Take the material below and reproduce, word for word, only the lines from the line with "Click helper text 関数の名前を入力します" through the line with "The height and".

> **MATERIALS PROVIDED**
== Segment start ==
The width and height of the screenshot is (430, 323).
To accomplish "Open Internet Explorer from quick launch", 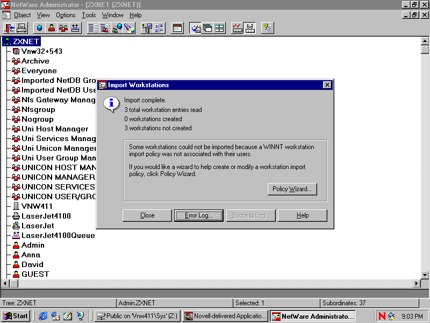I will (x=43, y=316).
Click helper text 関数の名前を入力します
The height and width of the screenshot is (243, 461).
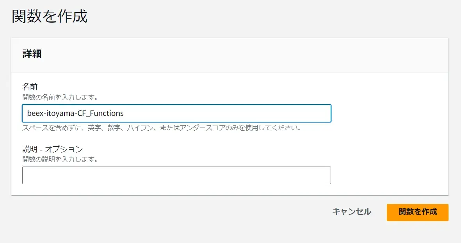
== Segment end ==
== Segment start ==
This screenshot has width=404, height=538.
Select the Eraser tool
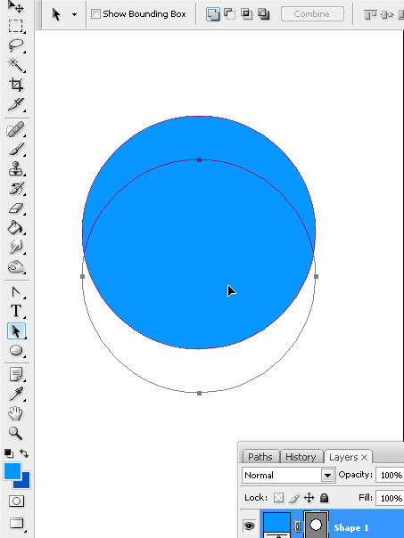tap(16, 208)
== Segment end ==
> **EXERCISE RESPONSE**
Click helper text 関数の名前を入力します
The height and width of the screenshot is (243, 461).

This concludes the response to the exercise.